◆ **Work task**
All lines from the one holding "Instruction: Click the" down to the last line of the entries are to be reproduced exactly, with no other lines.

◆ **Data for the task**

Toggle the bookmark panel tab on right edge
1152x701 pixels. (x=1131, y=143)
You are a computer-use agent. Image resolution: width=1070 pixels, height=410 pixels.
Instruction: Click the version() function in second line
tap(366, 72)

◆ **Solution to this task**
Instruction: Click the version() function in second line
tap(366, 72)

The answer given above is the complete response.